CHRIS MANN: OK. Now we’re going to talk about palm oil as well. Why is it causing problems in the rainforest? palm oil as in P-A-L-M.
KATE LAMBLE: So palm oil is a type of vegetable oil that’s made from the fruit of the oil palm tree. And it’s used in everything, margarine, bread, sweets, soap, pretty much everything. And our need for this is rapidly expanding, and it’s inviting a lot of countries to clear huge swathes of rainforest. In Indonesia alone six million hectares have already been cleared for palm oil use. And they’ve got plans for four million more by 2015. Now the problem for consumers who might not want rainforest clearance which is responsible for destruction of habitat, orang-utans being put in danger by this, it’s currently used as vegetable oil, so you don’t know whether it’s in the products you’re buying or not.

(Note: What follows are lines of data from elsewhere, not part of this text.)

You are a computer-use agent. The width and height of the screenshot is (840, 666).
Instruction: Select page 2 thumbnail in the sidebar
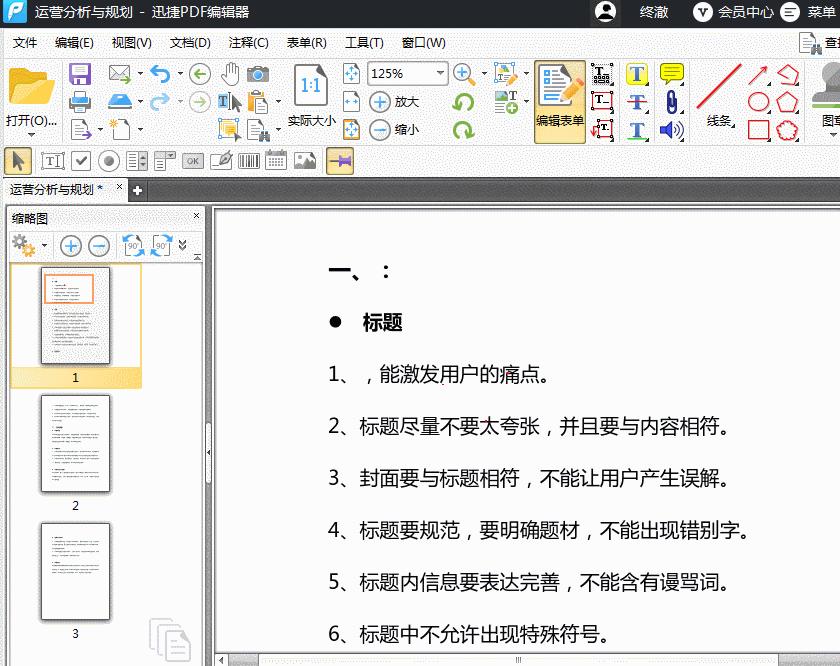pos(76,443)
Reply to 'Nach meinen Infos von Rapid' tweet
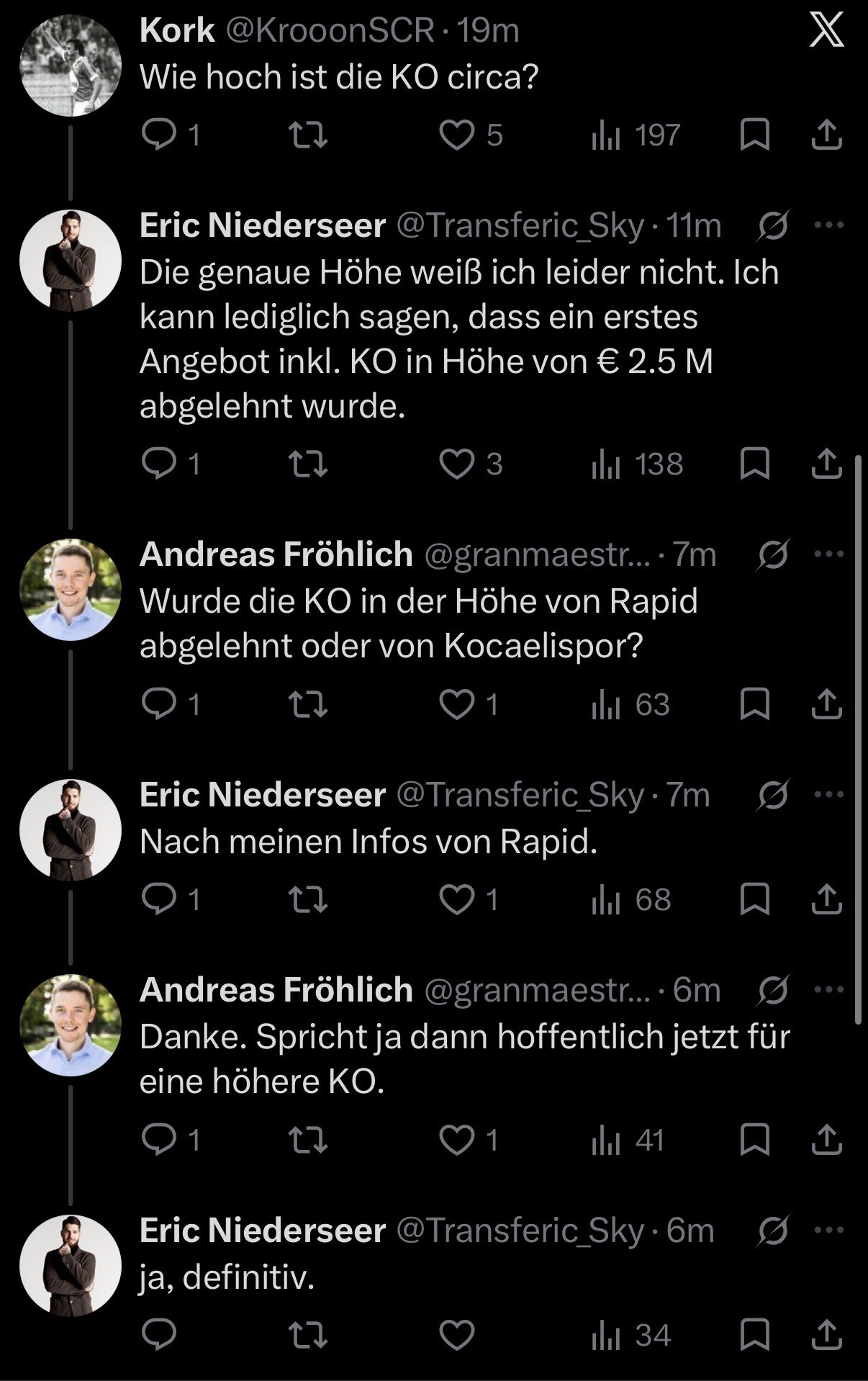 158,899
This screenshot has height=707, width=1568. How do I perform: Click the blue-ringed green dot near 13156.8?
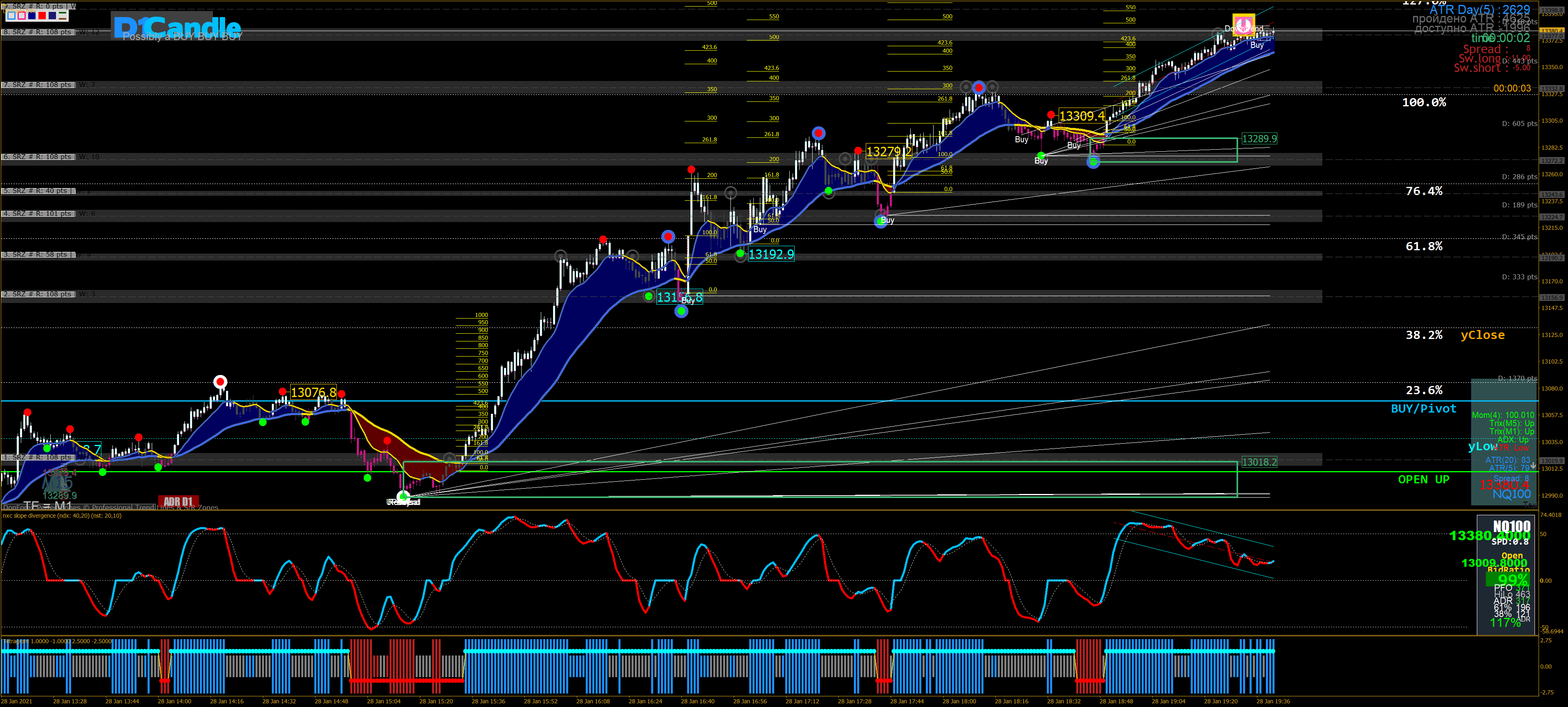point(681,312)
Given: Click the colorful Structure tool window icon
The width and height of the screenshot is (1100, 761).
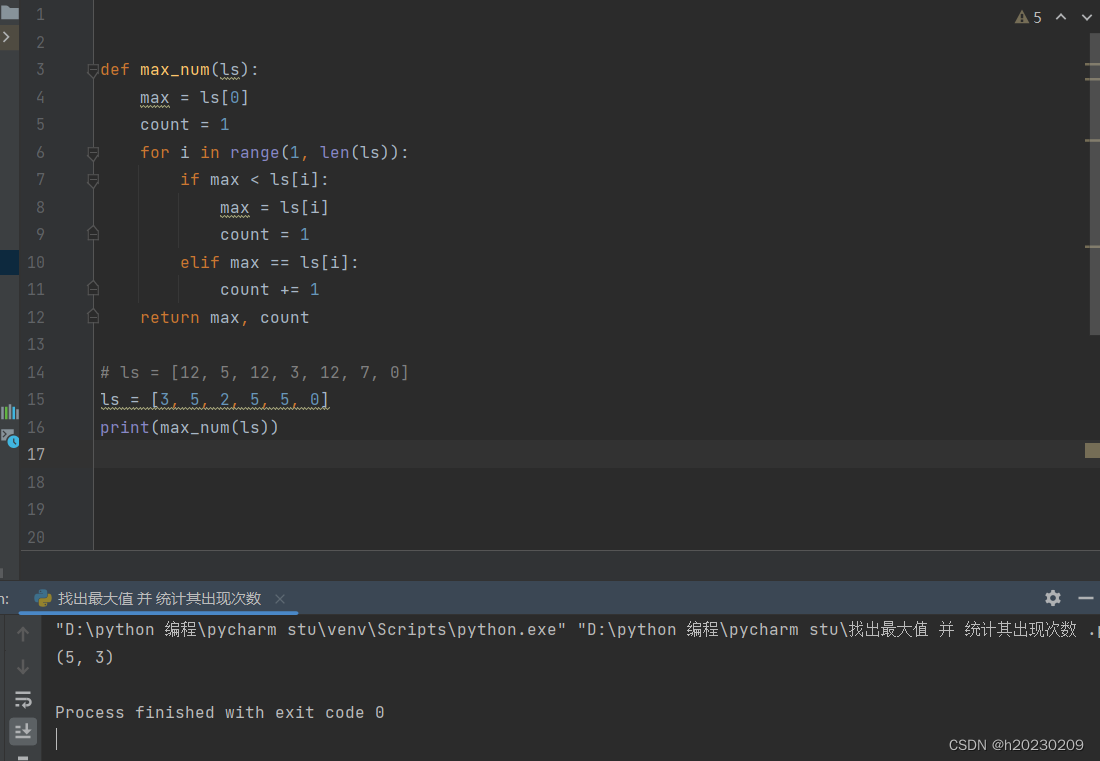Looking at the screenshot, I should [10, 410].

So the Rainforest Foundation Uk have just brought out this survey this week, today actually, about the use of palm oil in biscuits,. So if you’re just getting home from work, sitting down with a cup of tea and a biscuit, they’re trying to tell you which ones are good and which ones aren’t. So the ones which have come out really really well are actually some of the British supermarkets. Co-op, M&S, Sainsburys and Waitrose all really really highly ranked, as well as, luckily for me, the makers of Jaffa cakes, because they’re my favourite
CHRIS MANN: Mine too actually.
KATE LAMBLE: Exactly. So luckily we’re in the clear.
CHRIS MANN: You can’t put on weight with Jaffa Cakes.
KATE LAMBLE: Not at all.
CHRIS MANN: I think there’s a rule there, an exception.
KATE LAMBLE: But the bad ones they’re suggesting are Asda, and also the makers of Snack-a-Jack and Oreo and Ritz biscuits. So if those are your favourites, you might be consuming a lot of palm oil and be paying into this fund for destroying the rainforest.
CHRIS MANN: Kate, thank you, as ever.